O eleito, de Thomas Mann
Por Pedro Fernandes
É curioso
que O eleito não figure, de imediato,
entre as obras mais importantes de Thomas Mann; curioso, mas compreensível para
quem escreveu Doutor Fausto, Os Buddenbrook, A montanha mágica ou José e seus
irmãos, obras de grande fôlego que juntas atentam contra toda impossibilidade
de realização de um só homem. A monumental obra do escritor alemão
atesta, aliás, o verdadeiro sentido de um termo hoje tão depreciado quanto o
gesto de ser aplaudido de pé depois de um espetáculo – gênio. Há quase duas
décadas fora de catálogo no Brasil, a obra é reapresentada e abre-se, assim, outra
possibilidade, a de redescoberta, nesse caso diferenciada, que é a de compreendê-la
parte importante do amplo universo de um criador exponencial. As razões para tanto
são diversas, mas basta que se diga uma delas: neste romance está toda a
técnica do escritor e é, portanto, uma oportunidade valiosa para os que ainda
estão à beira de percorrer suas maiores invenções.
História,
mito e fantasia atuam neste romance e formam uma unidade cujo resultado é uma narrativa
de matizes e profundidades diversas. Thomas Mann visita o passado medieval alemão
e recria à maneira que só é capaz pela ficção imaginativa a história de um papa
chamado Gregório (possivelmente Gregório V, o homem que subiu ao papado entre
996 e 999 precocemente e que findou envenenado possivelmente pelos partidários do
papado anterior); no posfácio preparado para esta edição de O eleito, Walnice Nogueira Galvão,
assinala que o escritor alemão tomou o enredo “daquele caldo de cultura que foi
a lenta desagregação da herança da Antiguidade e o nascimento das literaturas
em vernáculo”; assim, este romance teria como fonte Hartmann von Aue, poeta do século
XII nas cortes da Suábia e autor de novelas de cavalaria em versos derivadas de
Chrétien de Troyes. “Gregorius ou O bom pecador
(Gregorius oder Der gute Sünder) descende
da Vie de Saint Grégoire francesa, também
do século XII, imensamente popular e popularizada, logo copiada e glosada em inúmeras
línguas, à moda do tempo”. À história e à ficção, o escritor revisita a própria
literatura da época que registrou o que se formou enquanto matéria cultural e imaginário
acerca desta figura, entrevista por pelo menos dupla via: uma reencarnação dos
poderes divinos na terra ou o produto não menos miraculoso do demônio que deu graças
a uma personagem que na sua gênese foi um enjeitado de Deus e dos homens seus fiéis.
○ ○ ○
[TAREFAS A REALIZAR]
1. Liste os títulos das obras de grande fôlego de Thomas Mann citados na resenha sobre O eleito.
2. Responda com base na resenha sobre O eleito:
(a) Entre quais anos Gregório V ocupou o papado?
(b) Quem escreveu o posfácio desta edição?
(c) Em que século e em que cortes atuou Hartmann von Aue?
3. Por favor, dê a continuação da resenha sobre O eleito a partir da última frase.

[EXTRATO DE DADOS]
○ ○ ○
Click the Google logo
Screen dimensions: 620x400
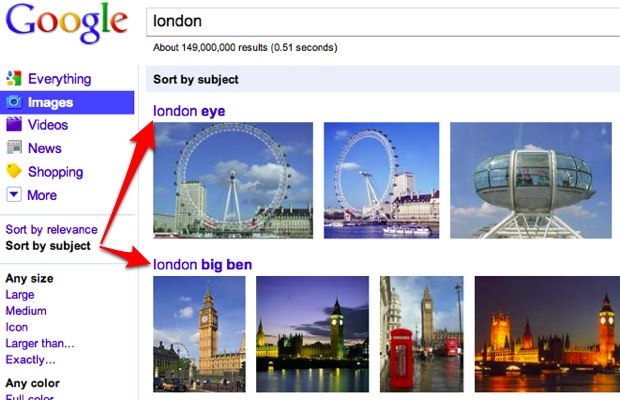pyautogui.click(x=66, y=23)
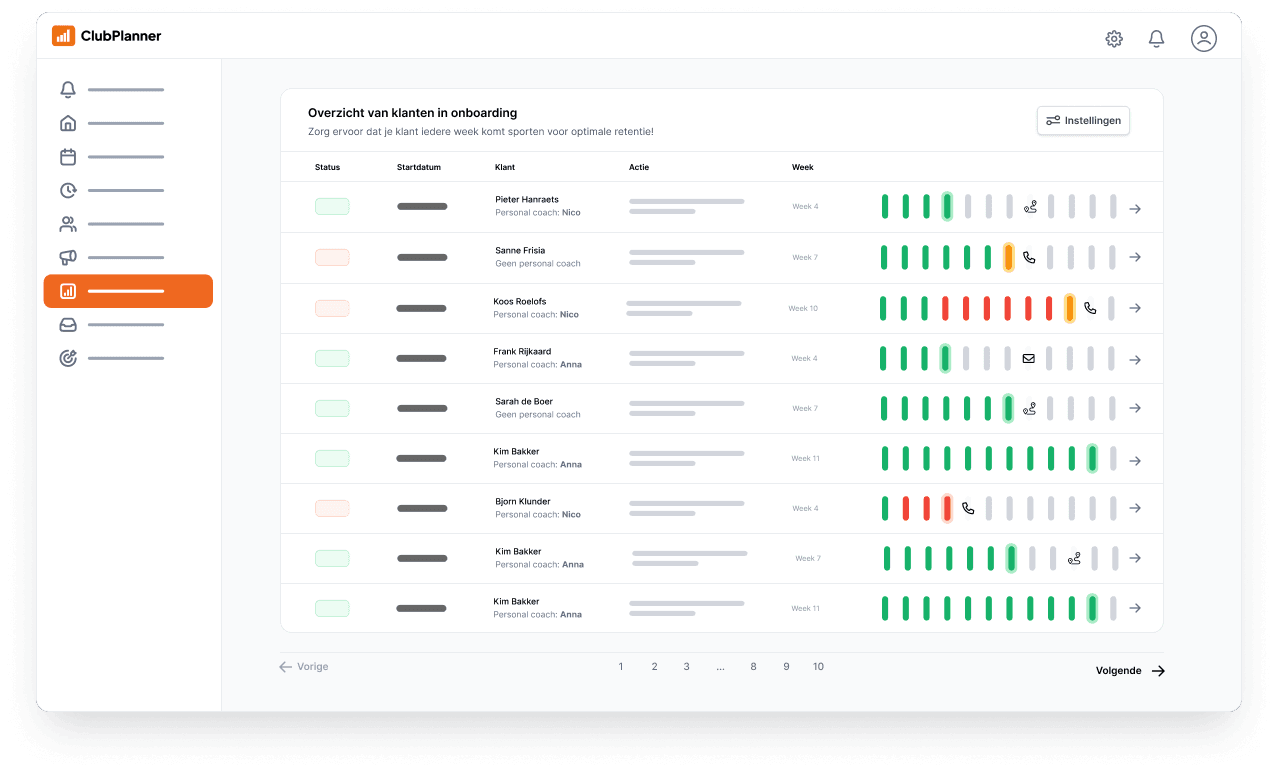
○ ○ ○
[RESPOSTAS DAS TAREFAS]
1.
Doutor Fausto
Os Buddenbrook
A montanha mágica
José e seus irmãos

2.
(a) Entre 996 e 999.
(b) Walnice Nogueira Galvão.
(c) No século XII, nas cortes da Suábia.

3.
Tudo nessa
biografia com traço hagiografia (ou
hagiografia desconstruída) é grandioso. Logo, é com a mesma força que Mann escolhe
a maneira de contá-la e a linguagem para tanto. Apropria-se de toda a tradição
literária medieval – dos escritos de religiosos do cárcere monasterial, da
novela de aventura e cavalaria, da tradição dos textos de reflexão filosófico-cristã.
A primeira apresentada pela própria voz da narrativa, assim como ela própria se
designa e se institui maliciosamente ao longo do texto constituindo um fio
metaliterário que alinhava o enredo do romance; a segunda presente no tom e nas
situações evocadas; e a terceira, alinhavada entre as presenças em primeira
pessoa da voz narrativa, espécie de olho pedagógico que aí se infiltra e tenta
oferecer ao leitor certa moral dos acontecimentos narrados. Soma-se a isso certo
caráter travesso e zombeteiro com que algumas situações são trabalhadas, a começar
pela instância que as rememora: alguém que reafirma continuamente sua relação
respeitosa e circunspecta com o sagrado, mas que não deixa de cometer certos
deslizes – seja o de se admirar com a rica genitália de Víligus, o futuro pai
de Gregório, seja a vida mundana dos homens para a força bélica ou a disputas
de força.
Mas, por que
razão o escritor dedica-se ao ardiloso trabalho de reengendrar o mito e a
história para rejuvenescer a história deste homem? Com riso no canto lábio, o
narrador de O eleito responde que bem
poderia contar qualquer outra história, mas esta é de grande moral edificante e
bem mais humana que as já conhecidas narrativas
de conversão. Qualquer razão poderá
servir de resposta a esta pergunta, incluindo a grandiosidade do biografado. Mas,
é muito provável que tenha sido outro e não especificamente este o motivo principal
de Thomas Mann para a escrita do romance. Atencioso às ambivalências da alma
humana, no quanto essas criaturas padecem no mundo de um destino com o qual elas
não têm muitas vezes possibilidade de escolha e desafiador do ideal cristão
oferecido por certas alas do cristianismo, pareceu-lhe interessante (ao menos
aos nossos olhos) reavivar uma história designada para o fatalismo e com resultado
totalmente oposto – e ainda melhor, completamente invisível aos olhos dos de
seu tempo, como se uma dessas ciladas propositais dos deuses que vez ou outra
dizem que a verdade está embaixo de nossos olhos mas não conseguimos fazer caso
e as situações decorrem do seu bel-prazer.
Gregório, como
vimos chamando, ou Gregorius, como chama o narrador, ou ainda Grigoross e Gregórjos,
Gregor com o é identificado pelas outras figuras em passagens distintas da
narrativa, apesar herdar seu nome de batismo do monge que toma para si as vezes
de preceptor, não deixa, por força indesculpável do destino de carregar consigo
a herança de maldição de seu passado. A etimologia discerne que Gregorius em latim
significa Vigilantus, isto é, vigilante, mesmo radical do nome de seu
pai, Víligus – embora ninguém no tempo do batismo saiba ao certo a história do
bebê ou a família de sua gênese.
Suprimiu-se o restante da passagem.